Although the panel’s opinion is long, it does not respond to the concerns just expressed, although they were forcefully argued in the HMO’s brief and in an amicus brief supporting the HMO. All that the panel can find to say in defense of its startling decision, except that it thinks it supported by Ward, yet without appreciating the force of the Fifth Circuit’s distinction of that case, is that the Illinois law makes the physician-review provision a part of the ERISA plan and so does not disturb the exclusivity of ERISA’s scheme for the enforcement of the rights that ERISA plans confer on participants and beneficiaries. Under the panel’s view, then, if the plan does not submit a disagreement to review by the independent physician, the participant can sue the plan for a violation of its terms. This is just a faton de parler. It invites states to evade the preemptive force of ERISA simply by deeming its regulations of ERISA plans to be plan terms. It would authorize a state to require ERISA plans to double their benefits. I am sure the panel would not go so far as to permit so transparent an evasion of ERISA’s preemption clause, but the opinion contains nothing that would enable the panel to distinguish that case. Far from being compelled by Ward, the panel’s opinion is in tension with Pegram v. Herdrich, 530 U.S. 211, 120 S.Ct. 2143, 147 L.Ed.2d 164 (2000), which it does not cite. Although Pegram held that combined treatment-eligibility decisions by an HMO are not fiduciary decisions under ERISA, it did not doubt that ERISA applied to HMO-managed ERISA plans; the panel, by contrast, seems to think ERISA inapplicable to such plans.

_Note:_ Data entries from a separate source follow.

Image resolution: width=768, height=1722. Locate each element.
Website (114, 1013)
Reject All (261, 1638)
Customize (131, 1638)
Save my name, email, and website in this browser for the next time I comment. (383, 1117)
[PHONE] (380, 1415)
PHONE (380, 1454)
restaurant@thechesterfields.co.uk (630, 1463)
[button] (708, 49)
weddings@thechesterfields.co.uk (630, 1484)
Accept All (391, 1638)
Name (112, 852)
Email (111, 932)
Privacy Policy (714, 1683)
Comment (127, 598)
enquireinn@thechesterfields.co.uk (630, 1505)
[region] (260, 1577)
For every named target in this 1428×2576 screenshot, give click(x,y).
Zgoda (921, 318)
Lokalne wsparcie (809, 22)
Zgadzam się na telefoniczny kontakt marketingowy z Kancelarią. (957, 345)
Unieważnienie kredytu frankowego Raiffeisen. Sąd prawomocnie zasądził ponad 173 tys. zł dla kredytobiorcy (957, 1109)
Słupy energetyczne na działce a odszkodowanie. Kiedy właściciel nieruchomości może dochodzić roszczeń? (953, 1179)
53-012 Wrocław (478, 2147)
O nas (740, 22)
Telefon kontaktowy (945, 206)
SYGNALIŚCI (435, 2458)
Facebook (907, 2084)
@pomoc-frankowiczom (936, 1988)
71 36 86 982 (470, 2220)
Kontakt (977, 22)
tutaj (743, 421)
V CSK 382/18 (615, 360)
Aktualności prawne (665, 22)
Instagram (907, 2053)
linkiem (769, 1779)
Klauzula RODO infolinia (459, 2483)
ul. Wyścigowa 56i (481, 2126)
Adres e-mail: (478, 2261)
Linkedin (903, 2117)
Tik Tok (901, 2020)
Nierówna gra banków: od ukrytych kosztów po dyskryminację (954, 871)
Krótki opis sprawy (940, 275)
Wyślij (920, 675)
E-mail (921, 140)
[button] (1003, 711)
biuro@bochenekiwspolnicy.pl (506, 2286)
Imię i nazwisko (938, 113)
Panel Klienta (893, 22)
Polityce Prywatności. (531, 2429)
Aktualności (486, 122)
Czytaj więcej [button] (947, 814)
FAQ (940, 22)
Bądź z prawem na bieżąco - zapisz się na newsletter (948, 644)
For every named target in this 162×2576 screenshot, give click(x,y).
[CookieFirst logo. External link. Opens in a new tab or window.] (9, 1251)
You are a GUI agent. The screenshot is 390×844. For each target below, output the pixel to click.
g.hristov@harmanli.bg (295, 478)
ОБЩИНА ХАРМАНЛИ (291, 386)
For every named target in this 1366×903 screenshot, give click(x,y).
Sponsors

There is another unresolved tension in the panel’s opinion. The opinion appears to depend on two propositions: first, that the Illinois law regulates insurance rather than ERISA plans and thus is not preempted; second, that by virtue of Illinois law the requirement of independent physician review is written not only into an insurance contract but also into the plan itself, which makes the requirement enforceable in federal court. The two propositions are incompatible. If the statute merely regulates insurance and therefore is not preempted, how can it be part of an ERISA plan and enforceable in federal court? If, on the other hand, the requirement imposed by the statute is and must be incorporated into the plan, then Illinois has-done more than merely regulate the contents of an insurance policy. It has regulated the contents of an ERISA plan — which means that its law is preempted.